By Dustin Rowles | TV | September 18, 2023 |
By Dustin Rowles | TV | September 18, 2023 |
HBO is a mess right, not least of which is because I don’t even know if we’re supposed to call it HBO or Max. HBO seems to exist within Max, but HBO Max has also been folded into HBO. HBO Max, meanwhile, is dead, but Max is the name of the streaming network.
But here is what we do know: HBO has a problem. It just canceled Winning Time after a shortened second season. It canceled The Idol several weeks ago. Barry is gone. Succession is gone. Perry Mason is gone. Because of the writers’ strike, things are so bleak right now on Max that there are no new series on HBO Sunday nights for six more weeks.
A six-week gap on HBO Sundays is unheard of during the peak TV era. What’s worse is that, when HBO Sunday nights return, it does so with a second-tier HBO series, The Gilded Age. For all of its flaws, I still love The Gilded Age, but the first season ran on Mondays because HBO Sunday nights were already filled. Fortunately, HBO still has seasons of Starstruck and Our Flag Means Death in 2023, but their next tier-one series is not until January when a Jodi Foster-led True Detective arrives, having been pushed to 2024 to fill a gap that will be left by the strikes.

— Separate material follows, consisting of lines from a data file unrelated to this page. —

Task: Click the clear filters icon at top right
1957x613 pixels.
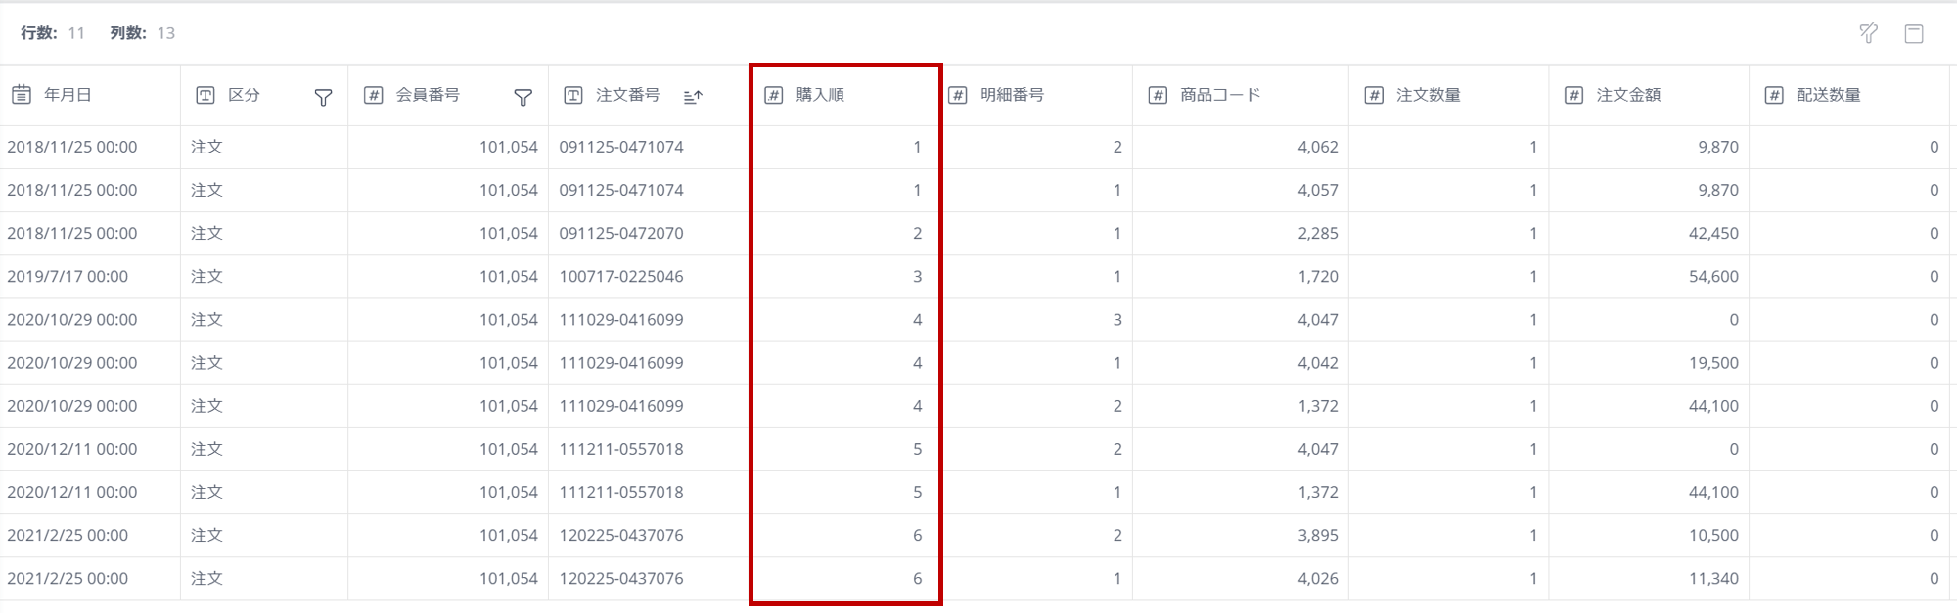Action: [1868, 33]
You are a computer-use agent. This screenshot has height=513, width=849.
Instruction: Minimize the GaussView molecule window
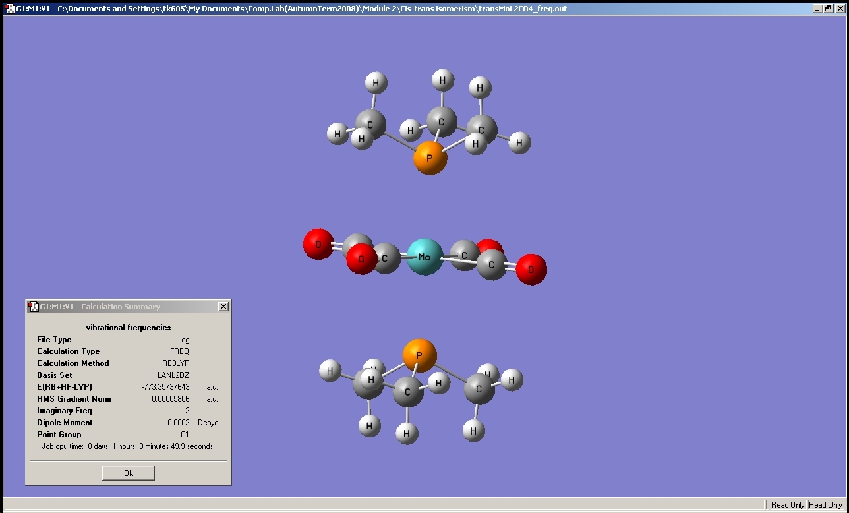pos(817,9)
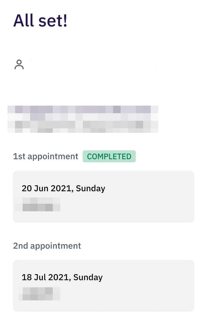207x322 pixels.
Task: Click the word "Sunday" in the 18 Jul date
Action: click(x=88, y=277)
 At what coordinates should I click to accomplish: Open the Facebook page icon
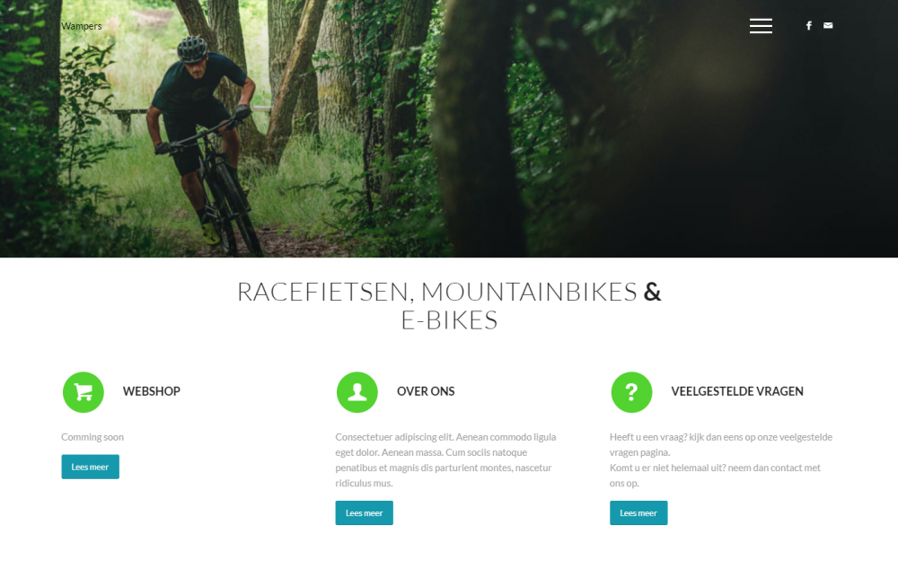[x=809, y=25]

It’s bad. It’s so bad that Max picked a strange month to finally start featuring a list of the streamer’s top ten series and movies. Like Hulu (which has a top 15), I suspect Max is doing so to provide some transparency to creators ahead of WGA/SAG negotiations. These Top 10 lists (or Top 15 lists) do not tell us how shows on these streamers fare against television series on other streamers, but they do tell us which shows on Max are the most popular. It’s how I knew that Winning Time’s cancellation was probable because it was placing third — HBO’s only Sunday night show was placing third. That’s telling. One of the shows ahead of it this week was the season premiere of Fiona and Cake, a spinoff of the Cartoon Network series Adventure Time.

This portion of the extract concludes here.